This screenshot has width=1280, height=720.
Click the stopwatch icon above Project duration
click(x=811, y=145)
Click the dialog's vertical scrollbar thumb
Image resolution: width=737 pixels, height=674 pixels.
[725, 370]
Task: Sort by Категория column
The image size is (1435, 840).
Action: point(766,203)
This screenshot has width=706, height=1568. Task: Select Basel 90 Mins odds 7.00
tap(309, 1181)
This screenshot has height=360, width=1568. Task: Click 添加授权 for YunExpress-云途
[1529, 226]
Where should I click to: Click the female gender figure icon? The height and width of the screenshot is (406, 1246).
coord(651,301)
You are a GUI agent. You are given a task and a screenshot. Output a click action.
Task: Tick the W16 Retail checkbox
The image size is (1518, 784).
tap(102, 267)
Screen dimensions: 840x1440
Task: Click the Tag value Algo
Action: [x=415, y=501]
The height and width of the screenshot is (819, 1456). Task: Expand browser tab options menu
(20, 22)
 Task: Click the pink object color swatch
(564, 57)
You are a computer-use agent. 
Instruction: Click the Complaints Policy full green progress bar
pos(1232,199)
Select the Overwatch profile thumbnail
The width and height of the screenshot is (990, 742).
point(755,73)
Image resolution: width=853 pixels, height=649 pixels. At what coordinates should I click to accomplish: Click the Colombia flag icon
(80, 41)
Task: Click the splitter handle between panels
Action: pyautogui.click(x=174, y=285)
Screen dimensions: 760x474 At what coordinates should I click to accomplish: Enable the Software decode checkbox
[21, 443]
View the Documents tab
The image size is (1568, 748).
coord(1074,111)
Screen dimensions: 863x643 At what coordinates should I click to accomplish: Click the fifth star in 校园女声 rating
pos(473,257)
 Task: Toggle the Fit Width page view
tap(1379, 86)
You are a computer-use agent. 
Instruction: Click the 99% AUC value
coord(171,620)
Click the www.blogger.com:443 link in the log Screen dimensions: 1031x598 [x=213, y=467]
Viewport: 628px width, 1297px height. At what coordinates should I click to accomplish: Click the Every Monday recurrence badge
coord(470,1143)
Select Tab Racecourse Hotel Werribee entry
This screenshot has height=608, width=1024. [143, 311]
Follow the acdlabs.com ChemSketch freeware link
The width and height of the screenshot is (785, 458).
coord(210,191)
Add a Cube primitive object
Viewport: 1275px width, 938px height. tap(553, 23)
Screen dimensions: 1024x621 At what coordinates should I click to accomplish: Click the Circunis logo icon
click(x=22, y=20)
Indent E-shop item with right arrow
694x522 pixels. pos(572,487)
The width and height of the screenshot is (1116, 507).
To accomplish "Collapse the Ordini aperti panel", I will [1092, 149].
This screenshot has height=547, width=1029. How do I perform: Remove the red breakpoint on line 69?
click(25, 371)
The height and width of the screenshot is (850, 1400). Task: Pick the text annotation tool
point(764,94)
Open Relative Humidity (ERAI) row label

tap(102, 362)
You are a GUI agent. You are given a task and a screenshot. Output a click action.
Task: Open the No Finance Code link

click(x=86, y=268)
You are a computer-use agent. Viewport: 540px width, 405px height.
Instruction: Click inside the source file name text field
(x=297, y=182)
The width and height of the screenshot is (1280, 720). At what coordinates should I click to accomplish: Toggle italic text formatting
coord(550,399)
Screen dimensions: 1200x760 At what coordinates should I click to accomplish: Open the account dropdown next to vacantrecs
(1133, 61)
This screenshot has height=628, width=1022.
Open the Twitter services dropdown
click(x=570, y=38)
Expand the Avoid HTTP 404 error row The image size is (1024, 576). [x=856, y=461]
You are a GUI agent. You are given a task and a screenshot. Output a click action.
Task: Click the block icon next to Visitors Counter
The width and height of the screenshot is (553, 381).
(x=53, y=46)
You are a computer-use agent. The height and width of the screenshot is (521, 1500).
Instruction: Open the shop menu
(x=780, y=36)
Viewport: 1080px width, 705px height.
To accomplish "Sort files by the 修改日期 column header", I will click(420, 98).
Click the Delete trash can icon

════════

▶ _Exercise directions_: Please set down each entry again, word for word.

▶ _Reply to the task_:
This screenshot has width=1280, height=720.
Click the stopwatch icon above Project duration
click(x=811, y=145)
Click the dialog's vertical scrollbar thumb
Image resolution: width=737 pixels, height=674 pixels.
[725, 370]
Task: Sort by Категория column
The image size is (1435, 840).
Action: point(766,203)
This screenshot has width=706, height=1568. Task: Select Basel 90 Mins odds 7.00
tap(309, 1181)
This screenshot has height=360, width=1568. Task: Click 添加授权 for YunExpress-云途
[1529, 226]
Where should I click to: Click the female gender figure icon? The height and width of the screenshot is (406, 1246).
coord(651,301)
You are a GUI agent. You are given a task and a screenshot. Output a click action.
Task: Tick the W16 Retail checkbox
The image size is (1518, 784).
tap(102, 267)
Screen dimensions: 840x1440
Task: Click the Tag value Algo
Action: [x=415, y=501]
The height and width of the screenshot is (819, 1456). Task: Expand browser tab options menu
(20, 22)
 Task: Click the pink object color swatch
(564, 57)
You are a computer-use agent. 
Instruction: Click the Complaints Policy full green progress bar
pos(1232,199)
Select the Overwatch profile thumbnail
The width and height of the screenshot is (990, 742).
point(755,73)
Image resolution: width=853 pixels, height=649 pixels. At what coordinates should I click to accomplish: Click the Colombia flag icon
(80, 41)
Task: Click the splitter handle between panels
Action: pyautogui.click(x=174, y=285)
Screen dimensions: 760x474 At what coordinates should I click to accomplish: Enable the Software decode checkbox
[21, 443]
View the Documents tab
The image size is (1568, 748).
coord(1074,111)
Screen dimensions: 863x643 At what coordinates should I click to accomplish: Click the fifth star in 校园女声 rating
pos(473,257)
 Task: Toggle the Fit Width page view
tap(1379, 86)
You are a computer-use agent. 
Instruction: Click the 99% AUC value
coord(171,620)
Click the www.blogger.com:443 link in the log Screen dimensions: 1031x598 [x=213, y=467]
Viewport: 628px width, 1297px height. At what coordinates should I click to accomplish: Click the Every Monday recurrence badge
coord(470,1143)
Select Tab Racecourse Hotel Werribee entry
This screenshot has height=608, width=1024. [143, 311]
Follow the acdlabs.com ChemSketch freeware link
The width and height of the screenshot is (785, 458).
coord(210,191)
Add a Cube primitive object
Viewport: 1275px width, 938px height. tap(553, 23)
Screen dimensions: 1024x621 At what coordinates should I click to accomplish: Click the Circunis logo icon
click(x=22, y=20)
Indent E-shop item with right arrow
694x522 pixels. pos(572,487)
The width and height of the screenshot is (1116, 507).
To accomplish "Collapse the Ordini aperti panel", I will [1092, 149].
This screenshot has height=547, width=1029. How do I perform: Remove the red breakpoint on line 69?
click(25, 371)
The height and width of the screenshot is (850, 1400). Task: Pick the text annotation tool
point(764,94)
Open Relative Humidity (ERAI) row label

tap(102, 362)
You are a GUI agent. You are given a task and a screenshot. Output a click action.
Task: Open the No Finance Code link

click(x=86, y=268)
You are a computer-use agent. Viewport: 540px width, 405px height.
Instruction: Click inside the source file name text field
(x=297, y=182)
The width and height of the screenshot is (1280, 720). At what coordinates should I click to accomplish: Toggle italic text formatting
coord(550,399)
Screen dimensions: 1200x760 At what coordinates should I click to accomplish: Open the account dropdown next to vacantrecs
(1133, 61)
This screenshot has height=628, width=1022.
Open the Twitter services dropdown
click(x=570, y=38)
Expand the Avoid HTTP 404 error row The image size is (1024, 576). [x=856, y=461]
You are a GUI agent. You are given a task and a screenshot. Output a click action.
Task: Click the block icon next to Visitors Counter
The width and height of the screenshot is (553, 381).
(x=53, y=46)
You are a computer-use agent. The height and width of the screenshot is (521, 1500).
Instruction: Open the shop menu
(x=780, y=36)
Viewport: 1080px width, 705px height.
To accomplish "Sort files by the 修改日期 column header", I will click(420, 98).
Click the Delete trash can icon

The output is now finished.